Notre Démocratie médiatique est une « société du spectacle » qui distrait les populations et ordonne, d’une certaine façon, les contestations par la couverture qu’elle leur donne : ne pas parler d’un événement (ou d’une mesure gouvernementale) c’est quasiment le rendre inexistant, en tout cas aux yeux des opinions, et décourager ceux qui en sont les victimes. Notre société est étrangement comme saint Thomas, elle ne croit que ce qu’elle voit… Si elle ne voit pas, elle n’y croit pas, cela n’existe pas !

Combien de choses pourtant révélatrices ou déterminantes nous échappent-elles, faute d’en avoir été informés ? S’il est difficile d’échapper aux moindres faits et gestes de notre Président et de son épouse, aux déboires de nos joueurs de balle au pied, aux mésaventures de telle ou telle célébrité du monde du spectacle, c’est presque par hasard que l’on peut prendre connaissance de certaines décisions prises sans tambours ni trompettes au cœur de l’été par le gouvernement, décisions pourtant loin d’être anodines pour ceux qui en sont les destinataires.
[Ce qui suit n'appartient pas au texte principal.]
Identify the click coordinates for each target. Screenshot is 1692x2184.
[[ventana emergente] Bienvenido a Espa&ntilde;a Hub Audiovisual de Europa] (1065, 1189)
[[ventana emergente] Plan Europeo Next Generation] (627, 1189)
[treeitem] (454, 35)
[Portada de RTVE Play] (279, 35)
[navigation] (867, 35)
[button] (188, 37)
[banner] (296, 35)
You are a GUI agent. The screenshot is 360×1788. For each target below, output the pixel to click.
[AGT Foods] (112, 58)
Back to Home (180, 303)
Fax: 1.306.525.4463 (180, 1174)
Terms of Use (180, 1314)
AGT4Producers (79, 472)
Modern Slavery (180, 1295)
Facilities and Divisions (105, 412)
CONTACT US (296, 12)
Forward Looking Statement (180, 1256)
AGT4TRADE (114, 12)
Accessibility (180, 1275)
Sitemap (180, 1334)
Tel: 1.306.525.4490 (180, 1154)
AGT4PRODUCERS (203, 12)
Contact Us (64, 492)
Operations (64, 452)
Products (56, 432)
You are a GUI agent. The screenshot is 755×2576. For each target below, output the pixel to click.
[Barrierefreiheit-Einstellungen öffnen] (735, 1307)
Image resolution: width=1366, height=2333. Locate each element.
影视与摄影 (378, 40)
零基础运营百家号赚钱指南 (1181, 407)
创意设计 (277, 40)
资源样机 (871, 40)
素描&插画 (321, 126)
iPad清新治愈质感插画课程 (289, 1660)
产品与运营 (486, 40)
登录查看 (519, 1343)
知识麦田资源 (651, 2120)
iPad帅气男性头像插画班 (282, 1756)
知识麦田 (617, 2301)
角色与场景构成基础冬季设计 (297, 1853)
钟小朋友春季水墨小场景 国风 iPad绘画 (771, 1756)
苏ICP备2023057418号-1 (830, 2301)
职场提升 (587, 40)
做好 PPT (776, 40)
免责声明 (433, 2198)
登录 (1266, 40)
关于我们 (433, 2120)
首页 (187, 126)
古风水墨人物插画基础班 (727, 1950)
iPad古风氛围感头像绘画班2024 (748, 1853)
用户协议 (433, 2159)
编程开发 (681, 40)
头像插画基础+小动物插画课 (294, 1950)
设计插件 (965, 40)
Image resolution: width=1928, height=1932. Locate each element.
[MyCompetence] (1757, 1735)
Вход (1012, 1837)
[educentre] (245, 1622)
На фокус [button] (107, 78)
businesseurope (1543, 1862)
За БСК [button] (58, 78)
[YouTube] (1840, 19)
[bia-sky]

Ainsi, cette mesure dont je prends connaissance à la lecture de l’hebdomadaire « Marianne » dans son édition du 6 au 12 septembre 2008 et qui, malgré mon écoute quotidienne des radios et ma lecture non moins quotidienne de la presse écrite (autant sur papier que sur écran) : « C’est la petite vilenie de l’été. Le gouvernement, par une lettre signée de Xavier Bertrand, allonge la durée de cotisation retraite des salariés ayant commencé à travailler très jeunes (entre 14 et 16 ans), et très souvent dans des métiers pénibles. Jusqu’ici, ils pouvaient demander la retraite dès 41 ou 42 années de cotisation. Ils sont environ 110 000 dans ce cas chaque année. Il leur faudra désormais entre 1 et 4 trimestres, et certains, selon leur date de naissance, travailleront jusqu’à 172 trimestres (43 années !) avant de pouvoir poser la caisse à outils, alors que 161 trimestres suffisent au salarié « normal » pour liquider la retraite dès 60 ans. Objectif officiel : permettre à la Sécu d’économiser 2 milliards d’euros. » Ainsi, ceux-là mêmes à qui n’a pas toujours été donnée la chance de pouvoir poursuivre une scolarité complète il y a quelques décennies (1), se retrouvent encore les dindons de la farce, et de manière assez inélégante : il me paraît d’ailleurs surprenant que cette information, au contraire du RSA, ait été si peu audible dans l’actualité sociale française.

Je connais quelques uns de ceux qui sont touchés par cette mesure que je pense scandaleuse et injuste : ceux qui atteignent la cinquantaine sont, la plupart du temps, déjà usés et, au regard des études statistiques démographiques, on sait que leur espérance de vie après leur entrée en retraite est très inférieure à celle des cadres et autres salariés entrés plus tardivement dans la « carrière ». Ainsi, ils se retrouvent, aux deux extrémités de l’âge professionnel, les moins favorisés : bel exemple d’injustice sociale !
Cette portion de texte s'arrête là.